YOUR OBJECTIVE — The answer must consist of every line below that contains the word "with".

(Collected data)
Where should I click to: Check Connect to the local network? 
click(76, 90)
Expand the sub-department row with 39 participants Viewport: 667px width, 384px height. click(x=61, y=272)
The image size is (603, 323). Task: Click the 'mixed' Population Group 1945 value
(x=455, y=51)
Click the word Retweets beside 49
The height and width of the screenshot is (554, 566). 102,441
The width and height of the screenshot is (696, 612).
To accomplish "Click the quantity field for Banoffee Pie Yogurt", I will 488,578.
---
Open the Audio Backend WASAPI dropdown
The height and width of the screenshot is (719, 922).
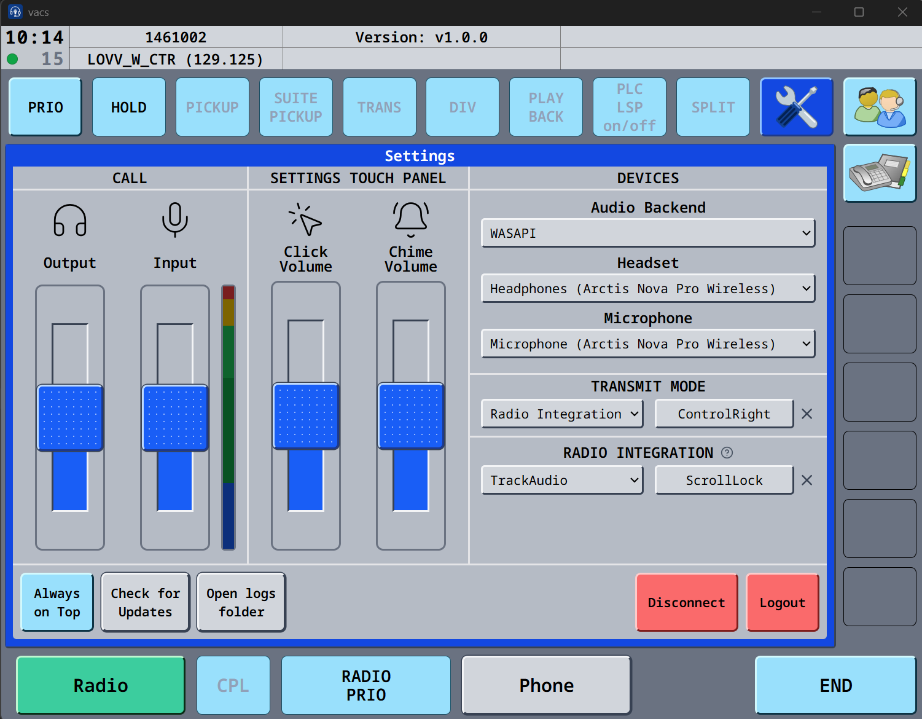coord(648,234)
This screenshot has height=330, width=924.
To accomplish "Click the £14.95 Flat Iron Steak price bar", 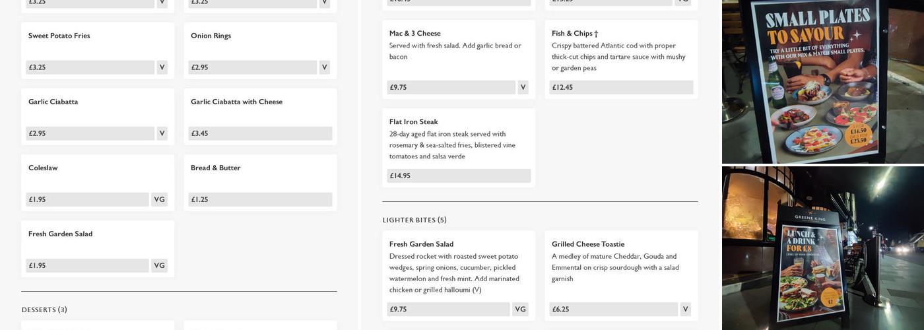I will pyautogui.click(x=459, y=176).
* * *
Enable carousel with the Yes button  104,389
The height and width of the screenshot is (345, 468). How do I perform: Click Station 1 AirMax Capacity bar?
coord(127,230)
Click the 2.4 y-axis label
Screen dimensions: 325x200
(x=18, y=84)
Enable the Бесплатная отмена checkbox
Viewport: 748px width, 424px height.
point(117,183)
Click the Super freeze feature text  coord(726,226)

OUTPUT FOR THIS TASK —
Expand the sub-department row with 39 participants Viewport: 667px width, 384px height. click(x=61, y=272)
Enable carousel with the Yes button  104,389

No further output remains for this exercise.